Public welcomed to upgraded Chaudière Falls power station
Green Energy Open Doors event allows visitors to view innovations at facility
For the first time in 100 years, Hydro Ottawa welcomed the public Saturday to view its brand-new generating station at Chaudière Falls as part of the weekend-long Green Energy Open Doors event.
The utility boasts that the expanded Chaudière Falls generating station will have “minimal to zero impact on the visual, natural and aquatic environments.”
The state-of-the-art facility also includes a number of heritage elements celebrating Canada’s First Nations and Ottawa’s industrialist past.
Hydro Ottawa has installed several measures at the site to help two endangered fish species: the American eel and the lake sturgeon.
The utility has improved eel spawning grounds above the falls and built two “tubes” to enable the fish to bypass the dam turbines. The tubes will be monitored for fish activity with underwater cameras.

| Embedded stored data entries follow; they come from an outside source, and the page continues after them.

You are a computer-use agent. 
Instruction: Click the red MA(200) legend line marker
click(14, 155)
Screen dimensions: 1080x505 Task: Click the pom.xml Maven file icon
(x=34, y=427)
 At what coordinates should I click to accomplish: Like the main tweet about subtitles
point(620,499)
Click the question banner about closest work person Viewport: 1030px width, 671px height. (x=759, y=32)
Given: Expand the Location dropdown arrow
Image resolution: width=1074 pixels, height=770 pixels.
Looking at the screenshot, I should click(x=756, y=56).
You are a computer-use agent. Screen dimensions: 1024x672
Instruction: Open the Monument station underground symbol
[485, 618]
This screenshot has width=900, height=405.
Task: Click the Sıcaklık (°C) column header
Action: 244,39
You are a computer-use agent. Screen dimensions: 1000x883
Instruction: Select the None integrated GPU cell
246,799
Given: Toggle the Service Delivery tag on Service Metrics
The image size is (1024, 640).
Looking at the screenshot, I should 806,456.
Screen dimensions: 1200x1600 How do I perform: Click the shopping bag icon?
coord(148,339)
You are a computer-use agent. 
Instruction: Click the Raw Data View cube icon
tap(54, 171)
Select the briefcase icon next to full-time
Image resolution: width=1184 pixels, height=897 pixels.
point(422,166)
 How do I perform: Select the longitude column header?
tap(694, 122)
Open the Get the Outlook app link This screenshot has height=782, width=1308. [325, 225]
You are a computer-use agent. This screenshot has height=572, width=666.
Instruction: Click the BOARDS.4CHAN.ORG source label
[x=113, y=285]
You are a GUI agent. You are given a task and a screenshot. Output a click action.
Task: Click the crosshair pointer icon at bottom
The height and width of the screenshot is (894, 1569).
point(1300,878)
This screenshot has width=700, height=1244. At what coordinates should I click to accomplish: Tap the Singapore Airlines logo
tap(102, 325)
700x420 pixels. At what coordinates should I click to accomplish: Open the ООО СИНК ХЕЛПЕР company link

They have also built new spawning territories for the sturgeon below the falls.
Visitors will be able to get close to the falls on a viewing platform near two existing heritage buildings.
The design also includes several other outlooks that will allow the public to better observe the falls and the Ottawa River.
The utility spent more than $150 million since 2015 to build a new 29-megawatt hydroelectric generating facility at the site.
It features a number of viewing platforms atop the generating station and a new bridge for pedestrians and cyclists across the intake channel.
Chaudière was once known as the “second Niagara” and was a major tourist attraction in lumber-town Ottawa.
The new generating station will produce enough electricity to power 20,000 homes for a year. Early estimates were that the production could reduce greenhouse gas emissions by 115,000 tonnes a year.